The work, which included a survey of more than 200 people and an international series of round-table discussions with RBQM executives, also highlighted that different organizations have varying definitions of RBQM. For some, it was as simple as reducing manual source data verification (SDV), while others saw it as an end-to-end risk-based approach that spanned various functional areas of the business.
ICH E6(R3) goes someway to providing a clear definition. It ties the concepts of Quality by Design (QbD) and RBQM into a single process, discussing risk assessment, risk mitigation strategy planning, and risk detection. However, there are still some areas that require further clarification.
It no longer, for example, includes a specific reference to quality tolerance limits (QTL), an element of ICH E6(R2) that has caused much discussion and contention across the industry. However, while the term is not used explicitly, the language used to describe “acceptable ranges” mirrors what was previously used to define QTLs in R2.

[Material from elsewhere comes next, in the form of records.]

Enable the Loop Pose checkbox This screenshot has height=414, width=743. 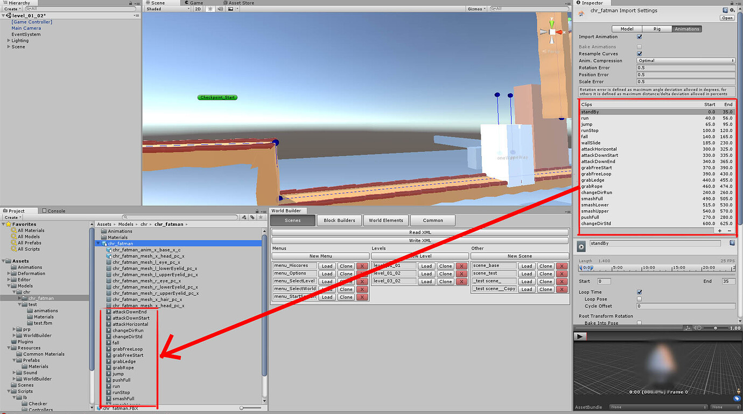pos(639,299)
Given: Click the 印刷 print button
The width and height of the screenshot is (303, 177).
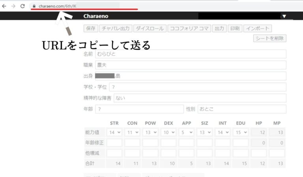Looking at the screenshot, I should 235,28.
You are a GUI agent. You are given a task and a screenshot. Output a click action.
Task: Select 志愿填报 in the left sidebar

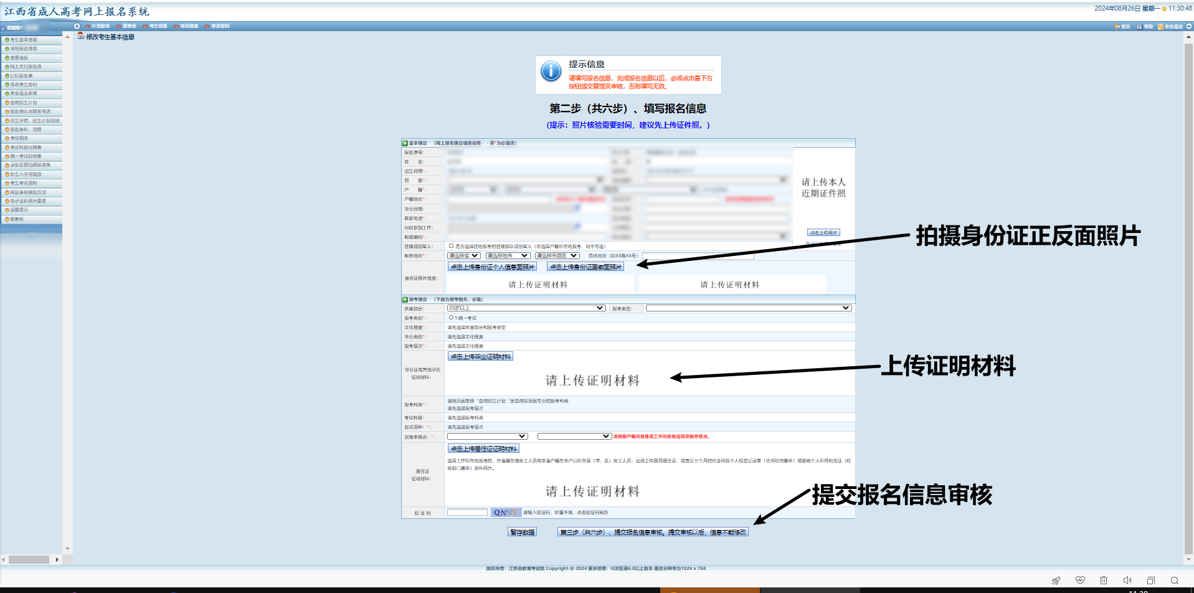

For these thresholds to be robust and appropriate, they will need to be indication-specific, consistent, and evidence-based. This will require data and the kind of cross-sector collaboration we have already witnessed and advocate.
Through events like DIA Global, sponsors, contract research organizations (CROs), and others have already shown they have the ability and the appetite to work together to advance the discipline of clinical trial management for the good of medical science.